Posted: Tue Nov 17, 2020 11:56 am
by freymish
Hello all,

I have the latest build of NagiosXI (5.7.5) on a VM at my house and I'm trying to set up a check of some S3 buckets in AWS. I know the server itself has access to the Internet and can do DNS checks and the like. When I run the Amazon S3 wizard (version 1.1.2) and enter a valid* Access Key ID and Secret Access Key and then click on the "Get Available Buckets" button I get the "There were no buckets found. Verify your AWS credentials and try again." message.

There're no outbound firewall restrictions but I don't know what ports or protocalls the plug-is using so there's potentially an issue on the AWS access list side.

Has anyone had success with this? Are there any caveats or "cheat codes" to get this to work? I am taking these instructions at face value


Any tips appreciated

Freymish

* I am getting the AWS credentials from my AWS account page using the "Command line or programmatic access" option.

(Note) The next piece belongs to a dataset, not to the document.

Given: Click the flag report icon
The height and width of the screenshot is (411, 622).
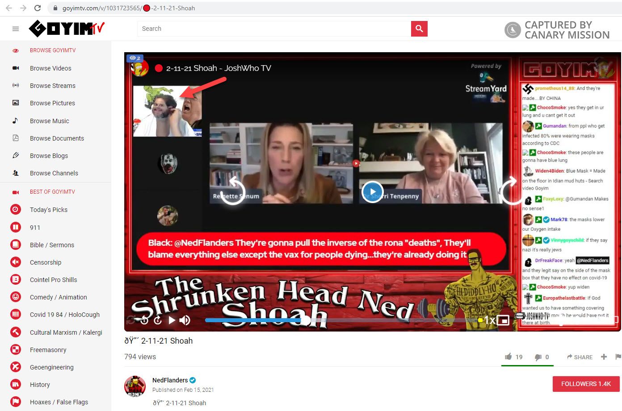Looking at the screenshot, I should 618,357.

I can see S3 buckets and contents with that account via the Management console so I know I have the necessary access.

Re: Connecting to AWS S3 issues

Posted: Wed Nov 18, 2020 10:42 am
by dchurch
The S3 bucket check wants a credentials file stored in /usr/local/nagiosxi/etc/.aws/credentials or /usr/local/nagiosxi/etc/.aws/config

Code: Select all

[default]
aws_access_key_id=AKIAIOSFODNN7EXAMPLE
aws_secret_access_key=wJalrXUtnFEMI/K7MDENG/bPxRfiCYEXAMPLEKEY
Are you using your main account credentials, or a non-privileged account? Are you sure the account has read access to that bucket?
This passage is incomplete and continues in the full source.